На Шустенка уставилось в недоумении множество глаз.
– То есть как – никого? А Авдей-то Борисыч? Он же, чай, своими глазами…
– А стрелой-то? Как же?!
Шустенок пожал плечами.
– Ну-к, православные, за что купил, за то и продаю. Батюшка Василий баял. Кузьмич, бает, сам от себя помер. А вечор, бает, исповедался. Чуял, бает.
Кто-то присвистнул.
– И соборовался?
– Да тише вы, кобели вы! Человек-то Богу душу отдал, а вам…
– Отец-то Василий, – снова заговорил Шустенок, – он чего еще баял… Никаких, мол, леших нет. Есть, мол, только Божий промысел, недоступный уму…
– Ах, ты, господи…
В сенях хлопнула дверь. На крыльцо вышли становой, доктор и Федор. Становой ухмылялся и крутил усы, худенький доктор тщательно расправлял башлык. Федор был зеленовато-бледен, его глаза ввалились, но лицо казалось собранным и жестким.
Урядник прикрыл дверь и крикнул:
– Ну все, мужики, не толпись, млёха-воха! Расходитесь!
Толпа колыхнулась и осталась на месте. Доктор садился в коляску. Становой что-то говорил Федору вполголоса.

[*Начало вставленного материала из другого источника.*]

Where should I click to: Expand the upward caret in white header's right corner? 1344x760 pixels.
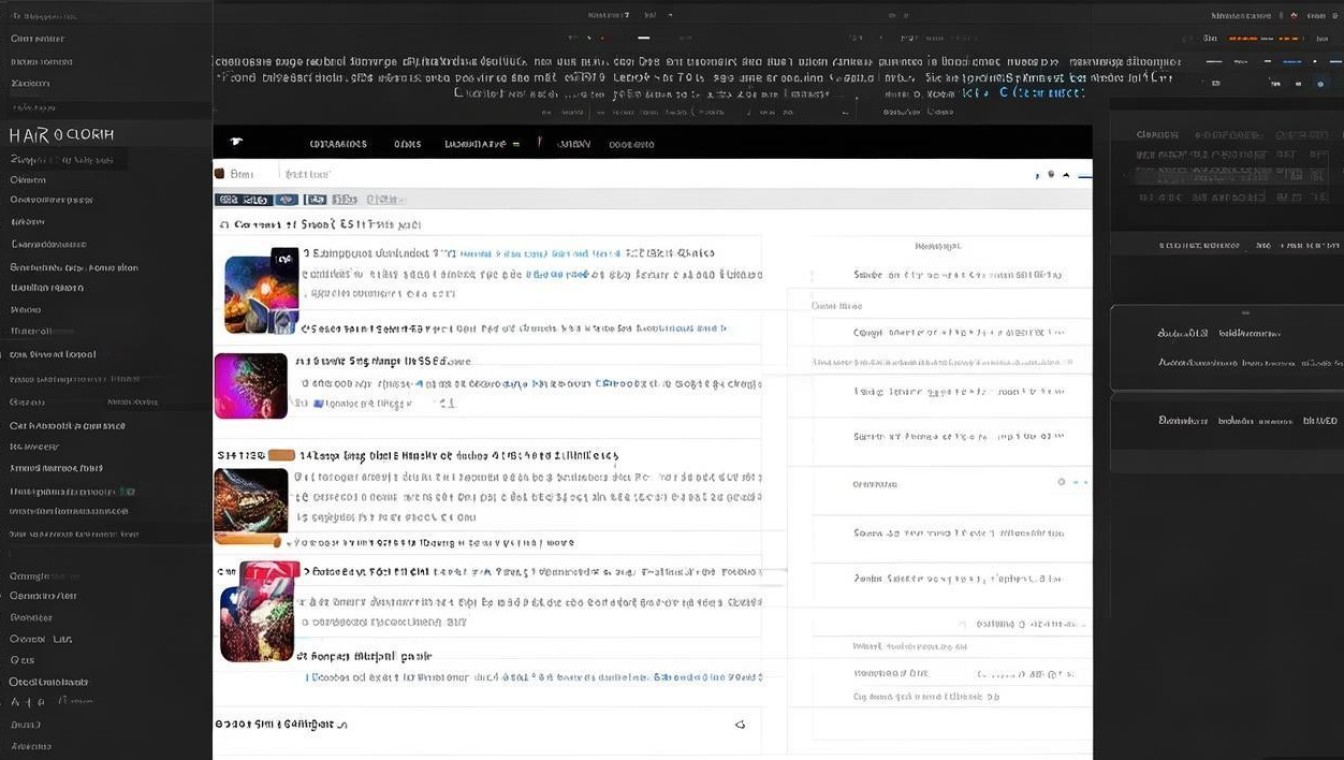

– Расходитесь, мужики! – гаркнул урядник снова. – Никакого смертоубийства, млёха-воха, все по закону!
Слова вызвали эффект, совершенно противоположный ожидаемому.
– Как – никакого?!
– А стрелой-то стреляли?!
– Дьячок-то, Авдей, чай…
– Как же не смертоубийство?! Что ж, он сам себя застрелил?!
Становой снова разгладил усы и изрек сочным басом:
– Похоже, мужики, что вашему дьячку померещилось. Кто из вас помогал нести покойника, царство небесное, и класть в сани?
Кузьма, Агафон и Петруха шагнули вперед.
– Ну мы, – сказал Петруха, пытаясь быть дерзким. – А чего?
– Вы эту стрелу в теле видели?
Пала тишина. Агафон стащил шапку и принялся скрести затылок.
– Видели? – повторил становой.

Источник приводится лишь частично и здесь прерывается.